Barry Gardiner: Many of my constituents enjoy performances by artists who come over under tier 5, yet they have noticed in recent months that there has been a discrepancy in the application of the criterion that states that they should be employed on national minimum wage minimum rates. Sometimes, higher rates are being demanded in order for them to obtain the necessary visas. Will she look into this and ensure that the criteria are applied rigorously and that too much discretion is not being applied?
The relevant codes of practice for performers who come in under the tier 5 criteria indicate that the salary paid should meet the industry minimums,
rather than the national minimum wage. They are the standard payment rates set out in the collective agreements of Equity and the Musicians Union, negotiated with other industry bodies. I am sure that notwithstanding the pleasure gained by my hon. Friends constituents from performers who come here from overseas, he would not want such performers to be exploited or for high-quality UK performers to be undercut in their opportunities to provide entertainment for his constituents.
Mr. Julian Brazier (Canterbury) (Con): The Government have allowed 750,000 work permits over the past five years, four times the previous rate.
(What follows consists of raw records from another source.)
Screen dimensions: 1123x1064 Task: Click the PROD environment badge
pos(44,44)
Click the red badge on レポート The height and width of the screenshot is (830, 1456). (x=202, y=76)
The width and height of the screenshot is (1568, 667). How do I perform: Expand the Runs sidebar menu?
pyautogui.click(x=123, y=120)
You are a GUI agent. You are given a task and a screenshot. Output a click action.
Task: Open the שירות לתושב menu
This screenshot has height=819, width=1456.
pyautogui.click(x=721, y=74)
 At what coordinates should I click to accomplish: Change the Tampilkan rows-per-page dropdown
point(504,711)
What steps are being taken to ensure that those from outside the EU who have completed some of those 750,000 visas have returned home before we accept further overseas workers during this recession?
Jacqui Smith: On work permits and the tier 2 situation, I have been very clear that the points-based system would have resulted in 12 per cent. fewer people coming in through that route. I have also been clear that that we will see a fall in the number of people coming in from outside the European economic area over the next year, not least because of the changes that we are making to the points-based system and the way in which we are raising the bar, particularly in terms of the level of skills that we expect from those coming into this country.
David Taylor (North-West Leicestershire) (Lab/Co-op): One of the core concepts of the points-based system is linking admission to acknowledged and accepted skills shortages in certain categories of job. As the economy tracks downwards, the shortages in some areas will shrink accordingly. How can the Home Secretary reassure the House that the system is sufficiently flexible to respond to rapidly changing economic circumstances?
Jacqui Smith: My hon. Friend raises a very important point about the precise flexibility that we have built into the system. We asked the Migration Advisory Committee, which determines which occupations are shortage occupations, to review the list. It will shortly report to us again on its current assessment of which occupations have shortages. Secondly, we have been clear that if an occupation is in shortage, it does not mean that the only approach should be for us to fill the shortage by bringing in migrant labour. That is why, working with my right hon. Friend the Secretary of State for Innovation, Universities and Skills, we have already determined that we will use the publication of the shortage occupation list every six months to trigger skills reviews for the jobs listed under those shortage occupations. We will focus on upskilling workers in the UK, making the UK less dependent, even for filling shortages, on migration in the future.